Design of the inducible gene trapping system. (a) The first component is an ES cell carrying a responder construct which allows the cell to respond to transient Cre expression by permanent drug resistance switching. In the uninduced state, the responder construct provides blasticidin S resistance. Cre-catalyzed recombination between the loxP sites switches the responder construct to provide resistance to puromycin. (b) The second component of the system is a ROSAcre retroviral vector, which carries cre as a reporter gene which is activated by 5′ gene trapping. The expression pattern of the promoterless cre reporter in the provirus will reflect the expression pattern of the trapped gene. (c) Two possible pathways activate the cre reporter and lead to permanent drug resistance switching in the responder ES cells. If the ROSAcre vector traps a gene which is active in ES cells, the cre reporter will be activated and catalyze recombination between the loxP sites, rendering the cell puromycin resistant.
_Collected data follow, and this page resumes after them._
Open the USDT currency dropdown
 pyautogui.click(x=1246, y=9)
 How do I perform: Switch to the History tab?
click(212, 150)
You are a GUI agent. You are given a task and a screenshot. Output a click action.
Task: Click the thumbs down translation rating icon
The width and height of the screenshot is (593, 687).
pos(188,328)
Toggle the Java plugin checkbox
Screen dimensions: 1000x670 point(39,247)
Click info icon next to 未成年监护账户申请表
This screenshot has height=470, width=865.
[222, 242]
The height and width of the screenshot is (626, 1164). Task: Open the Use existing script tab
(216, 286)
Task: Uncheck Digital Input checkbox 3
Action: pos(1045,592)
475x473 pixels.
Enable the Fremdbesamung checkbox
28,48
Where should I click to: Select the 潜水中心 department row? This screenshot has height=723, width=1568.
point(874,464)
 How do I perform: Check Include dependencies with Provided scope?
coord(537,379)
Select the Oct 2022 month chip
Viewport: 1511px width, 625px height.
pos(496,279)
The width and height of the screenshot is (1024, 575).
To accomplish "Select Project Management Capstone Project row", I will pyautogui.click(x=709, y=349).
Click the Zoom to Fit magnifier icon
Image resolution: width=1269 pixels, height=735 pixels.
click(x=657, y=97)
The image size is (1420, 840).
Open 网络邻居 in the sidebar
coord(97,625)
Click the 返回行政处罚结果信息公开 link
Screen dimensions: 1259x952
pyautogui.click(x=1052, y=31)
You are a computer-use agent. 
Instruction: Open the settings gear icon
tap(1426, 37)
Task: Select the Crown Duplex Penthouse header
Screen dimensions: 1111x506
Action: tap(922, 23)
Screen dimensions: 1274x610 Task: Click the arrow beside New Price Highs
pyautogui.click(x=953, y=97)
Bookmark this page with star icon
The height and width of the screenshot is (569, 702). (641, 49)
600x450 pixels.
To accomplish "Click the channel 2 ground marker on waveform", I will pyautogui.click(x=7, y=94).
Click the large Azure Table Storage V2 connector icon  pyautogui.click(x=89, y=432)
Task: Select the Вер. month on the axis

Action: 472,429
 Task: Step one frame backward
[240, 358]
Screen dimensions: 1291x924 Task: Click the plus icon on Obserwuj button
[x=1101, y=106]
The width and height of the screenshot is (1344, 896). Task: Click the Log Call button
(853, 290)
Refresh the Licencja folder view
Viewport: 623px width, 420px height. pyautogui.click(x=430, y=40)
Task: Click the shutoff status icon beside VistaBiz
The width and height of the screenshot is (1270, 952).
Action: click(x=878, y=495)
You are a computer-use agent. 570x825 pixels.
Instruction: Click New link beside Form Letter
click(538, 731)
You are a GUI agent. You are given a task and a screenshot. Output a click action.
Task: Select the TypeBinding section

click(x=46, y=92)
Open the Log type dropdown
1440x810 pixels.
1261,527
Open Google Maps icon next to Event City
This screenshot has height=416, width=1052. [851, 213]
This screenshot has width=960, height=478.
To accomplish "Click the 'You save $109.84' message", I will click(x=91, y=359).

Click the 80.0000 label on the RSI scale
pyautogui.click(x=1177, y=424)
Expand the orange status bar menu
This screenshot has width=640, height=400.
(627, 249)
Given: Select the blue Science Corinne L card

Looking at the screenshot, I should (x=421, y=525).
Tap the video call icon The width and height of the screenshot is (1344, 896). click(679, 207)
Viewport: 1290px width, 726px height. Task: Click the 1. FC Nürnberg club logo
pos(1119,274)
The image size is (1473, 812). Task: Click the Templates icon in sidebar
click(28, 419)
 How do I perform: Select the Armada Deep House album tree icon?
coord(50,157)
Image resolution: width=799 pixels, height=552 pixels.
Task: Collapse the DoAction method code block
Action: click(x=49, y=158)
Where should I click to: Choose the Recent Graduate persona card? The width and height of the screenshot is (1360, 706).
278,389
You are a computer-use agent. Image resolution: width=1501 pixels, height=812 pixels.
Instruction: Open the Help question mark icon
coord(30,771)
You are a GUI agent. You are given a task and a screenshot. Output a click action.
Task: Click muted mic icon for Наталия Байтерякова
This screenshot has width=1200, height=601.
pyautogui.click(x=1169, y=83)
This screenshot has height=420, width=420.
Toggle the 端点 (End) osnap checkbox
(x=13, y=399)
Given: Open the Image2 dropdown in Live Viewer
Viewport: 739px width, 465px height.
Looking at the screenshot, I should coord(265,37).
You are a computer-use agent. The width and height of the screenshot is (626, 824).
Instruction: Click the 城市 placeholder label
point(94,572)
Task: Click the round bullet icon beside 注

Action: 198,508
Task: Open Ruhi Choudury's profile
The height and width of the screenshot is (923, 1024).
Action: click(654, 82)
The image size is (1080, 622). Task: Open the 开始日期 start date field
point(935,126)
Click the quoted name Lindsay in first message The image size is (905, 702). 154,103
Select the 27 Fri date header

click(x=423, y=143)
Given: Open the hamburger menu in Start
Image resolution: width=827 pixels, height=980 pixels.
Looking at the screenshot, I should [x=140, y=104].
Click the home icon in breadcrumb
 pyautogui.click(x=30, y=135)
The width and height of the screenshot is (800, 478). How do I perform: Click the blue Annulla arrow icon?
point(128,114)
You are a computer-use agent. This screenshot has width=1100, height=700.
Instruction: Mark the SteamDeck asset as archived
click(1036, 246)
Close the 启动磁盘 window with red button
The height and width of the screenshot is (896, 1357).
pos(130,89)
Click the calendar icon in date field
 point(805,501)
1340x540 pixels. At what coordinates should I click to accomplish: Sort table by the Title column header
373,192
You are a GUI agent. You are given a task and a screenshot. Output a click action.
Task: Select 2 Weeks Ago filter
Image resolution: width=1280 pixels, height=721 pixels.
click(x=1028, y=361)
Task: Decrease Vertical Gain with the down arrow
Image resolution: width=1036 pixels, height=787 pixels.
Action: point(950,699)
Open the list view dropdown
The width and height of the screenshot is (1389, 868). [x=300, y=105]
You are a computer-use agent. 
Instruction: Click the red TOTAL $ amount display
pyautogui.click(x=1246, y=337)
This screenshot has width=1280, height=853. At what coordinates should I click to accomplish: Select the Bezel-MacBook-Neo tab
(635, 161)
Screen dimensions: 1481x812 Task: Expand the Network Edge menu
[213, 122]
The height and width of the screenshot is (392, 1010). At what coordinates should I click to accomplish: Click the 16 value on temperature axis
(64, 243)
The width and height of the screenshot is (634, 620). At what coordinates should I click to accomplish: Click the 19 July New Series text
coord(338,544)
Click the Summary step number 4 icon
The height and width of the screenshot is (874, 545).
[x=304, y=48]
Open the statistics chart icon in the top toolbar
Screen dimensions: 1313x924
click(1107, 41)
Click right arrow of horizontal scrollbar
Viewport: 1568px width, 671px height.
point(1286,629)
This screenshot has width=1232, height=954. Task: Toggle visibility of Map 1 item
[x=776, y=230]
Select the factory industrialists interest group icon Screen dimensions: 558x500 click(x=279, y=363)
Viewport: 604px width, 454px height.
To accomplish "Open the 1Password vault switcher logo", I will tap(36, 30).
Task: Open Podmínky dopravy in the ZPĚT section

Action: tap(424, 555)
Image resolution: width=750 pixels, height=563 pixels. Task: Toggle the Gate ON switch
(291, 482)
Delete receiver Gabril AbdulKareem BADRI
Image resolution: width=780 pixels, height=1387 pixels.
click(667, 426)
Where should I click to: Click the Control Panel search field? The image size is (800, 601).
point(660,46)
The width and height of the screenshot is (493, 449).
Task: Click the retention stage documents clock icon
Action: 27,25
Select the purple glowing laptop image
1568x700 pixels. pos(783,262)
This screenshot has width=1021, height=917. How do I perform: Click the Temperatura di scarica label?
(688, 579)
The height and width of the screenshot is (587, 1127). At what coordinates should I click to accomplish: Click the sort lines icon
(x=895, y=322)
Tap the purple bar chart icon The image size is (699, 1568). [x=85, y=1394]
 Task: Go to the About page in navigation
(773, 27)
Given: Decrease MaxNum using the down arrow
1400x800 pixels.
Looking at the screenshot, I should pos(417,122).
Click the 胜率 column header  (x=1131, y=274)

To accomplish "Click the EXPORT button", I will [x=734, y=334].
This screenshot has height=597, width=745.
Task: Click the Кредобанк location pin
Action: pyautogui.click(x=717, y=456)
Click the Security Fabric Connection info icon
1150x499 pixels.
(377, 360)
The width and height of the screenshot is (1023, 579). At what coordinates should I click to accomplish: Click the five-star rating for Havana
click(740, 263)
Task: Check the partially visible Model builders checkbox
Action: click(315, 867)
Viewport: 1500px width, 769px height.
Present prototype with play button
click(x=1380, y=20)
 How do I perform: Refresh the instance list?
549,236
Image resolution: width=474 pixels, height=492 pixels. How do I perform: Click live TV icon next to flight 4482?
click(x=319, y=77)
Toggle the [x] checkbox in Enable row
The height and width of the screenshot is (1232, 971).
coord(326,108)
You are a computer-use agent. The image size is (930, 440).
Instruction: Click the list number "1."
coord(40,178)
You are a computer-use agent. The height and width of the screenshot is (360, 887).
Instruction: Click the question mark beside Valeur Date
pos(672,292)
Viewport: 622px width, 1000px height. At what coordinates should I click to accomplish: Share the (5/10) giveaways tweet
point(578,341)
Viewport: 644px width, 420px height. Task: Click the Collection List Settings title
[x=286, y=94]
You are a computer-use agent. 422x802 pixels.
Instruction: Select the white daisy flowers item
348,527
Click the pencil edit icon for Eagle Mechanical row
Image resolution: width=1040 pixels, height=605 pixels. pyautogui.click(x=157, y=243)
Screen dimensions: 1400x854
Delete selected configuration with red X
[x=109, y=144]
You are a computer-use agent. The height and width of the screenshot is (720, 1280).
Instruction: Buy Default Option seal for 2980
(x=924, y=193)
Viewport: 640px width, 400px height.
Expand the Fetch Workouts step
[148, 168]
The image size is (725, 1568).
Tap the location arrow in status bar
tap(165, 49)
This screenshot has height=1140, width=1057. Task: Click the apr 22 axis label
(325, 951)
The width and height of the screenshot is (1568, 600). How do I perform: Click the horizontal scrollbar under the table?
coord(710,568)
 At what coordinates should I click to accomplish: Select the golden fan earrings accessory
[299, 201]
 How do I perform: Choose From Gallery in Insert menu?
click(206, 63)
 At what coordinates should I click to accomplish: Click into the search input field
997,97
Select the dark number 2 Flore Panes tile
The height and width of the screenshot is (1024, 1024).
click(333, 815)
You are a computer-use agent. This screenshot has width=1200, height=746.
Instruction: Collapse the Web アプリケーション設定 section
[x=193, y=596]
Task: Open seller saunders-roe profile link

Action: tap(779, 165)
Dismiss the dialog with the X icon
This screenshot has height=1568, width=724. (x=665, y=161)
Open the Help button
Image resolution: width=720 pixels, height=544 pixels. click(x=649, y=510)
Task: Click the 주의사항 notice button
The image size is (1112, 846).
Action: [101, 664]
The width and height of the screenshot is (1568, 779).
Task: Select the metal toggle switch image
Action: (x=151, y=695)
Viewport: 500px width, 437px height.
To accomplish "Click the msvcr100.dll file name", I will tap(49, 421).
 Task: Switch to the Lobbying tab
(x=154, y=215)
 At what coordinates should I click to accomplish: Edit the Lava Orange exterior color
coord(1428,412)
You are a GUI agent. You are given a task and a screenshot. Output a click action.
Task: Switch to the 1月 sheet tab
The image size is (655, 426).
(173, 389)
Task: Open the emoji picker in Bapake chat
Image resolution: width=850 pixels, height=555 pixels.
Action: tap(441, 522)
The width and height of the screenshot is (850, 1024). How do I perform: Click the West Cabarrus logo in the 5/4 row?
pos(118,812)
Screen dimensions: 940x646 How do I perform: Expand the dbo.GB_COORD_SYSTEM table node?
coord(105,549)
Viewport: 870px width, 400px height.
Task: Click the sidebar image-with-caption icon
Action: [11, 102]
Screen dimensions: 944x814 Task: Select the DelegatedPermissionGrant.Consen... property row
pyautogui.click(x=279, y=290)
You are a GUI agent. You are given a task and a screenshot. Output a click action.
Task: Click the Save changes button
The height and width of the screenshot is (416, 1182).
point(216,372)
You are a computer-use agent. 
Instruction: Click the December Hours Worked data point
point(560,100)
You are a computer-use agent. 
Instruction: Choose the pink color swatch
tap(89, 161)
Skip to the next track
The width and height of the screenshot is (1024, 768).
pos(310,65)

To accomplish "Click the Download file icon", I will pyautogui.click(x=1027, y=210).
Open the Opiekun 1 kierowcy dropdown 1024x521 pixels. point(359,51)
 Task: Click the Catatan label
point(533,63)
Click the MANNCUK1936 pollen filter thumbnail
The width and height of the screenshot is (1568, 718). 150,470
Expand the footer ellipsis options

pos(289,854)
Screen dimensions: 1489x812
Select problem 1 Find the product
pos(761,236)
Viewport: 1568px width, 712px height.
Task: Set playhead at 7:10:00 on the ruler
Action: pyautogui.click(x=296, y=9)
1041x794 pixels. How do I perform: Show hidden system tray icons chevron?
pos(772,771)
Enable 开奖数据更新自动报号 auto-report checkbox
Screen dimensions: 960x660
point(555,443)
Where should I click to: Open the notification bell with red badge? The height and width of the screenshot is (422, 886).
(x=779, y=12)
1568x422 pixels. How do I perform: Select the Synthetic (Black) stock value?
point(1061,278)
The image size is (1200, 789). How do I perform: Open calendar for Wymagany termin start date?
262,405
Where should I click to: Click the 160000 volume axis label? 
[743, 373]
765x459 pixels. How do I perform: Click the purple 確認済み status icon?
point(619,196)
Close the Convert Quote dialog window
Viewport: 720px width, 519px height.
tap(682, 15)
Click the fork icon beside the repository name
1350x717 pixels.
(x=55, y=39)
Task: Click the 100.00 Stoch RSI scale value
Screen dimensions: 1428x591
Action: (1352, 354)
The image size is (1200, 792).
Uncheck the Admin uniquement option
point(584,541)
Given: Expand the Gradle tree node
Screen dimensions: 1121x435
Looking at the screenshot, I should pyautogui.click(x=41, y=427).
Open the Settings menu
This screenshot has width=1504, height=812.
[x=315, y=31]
If the ROSAcre vector traps a silent gene and the trapped gene can respond to a signaling molecule or a biological event of interest, the cre reporter will be activated and puromycin resistance will be obtained. LTR, long terminal repeats; SA, splice acceptor; cre, cyclization recombinase coding region; pA, polyadenylation signal; PGK, phosphoglycerate kinase 1 promoter; neo, neomycin phosphotransferase; bsd, blasticidin S deaminase; puΔtk, fusion-selectable marker between puromycin N-acetyltransferase and a truncated version of herpes simplex virus 1 thymidine kinase. For clarity, the PGK promoter and polyadenylation signals are omitted from panel c.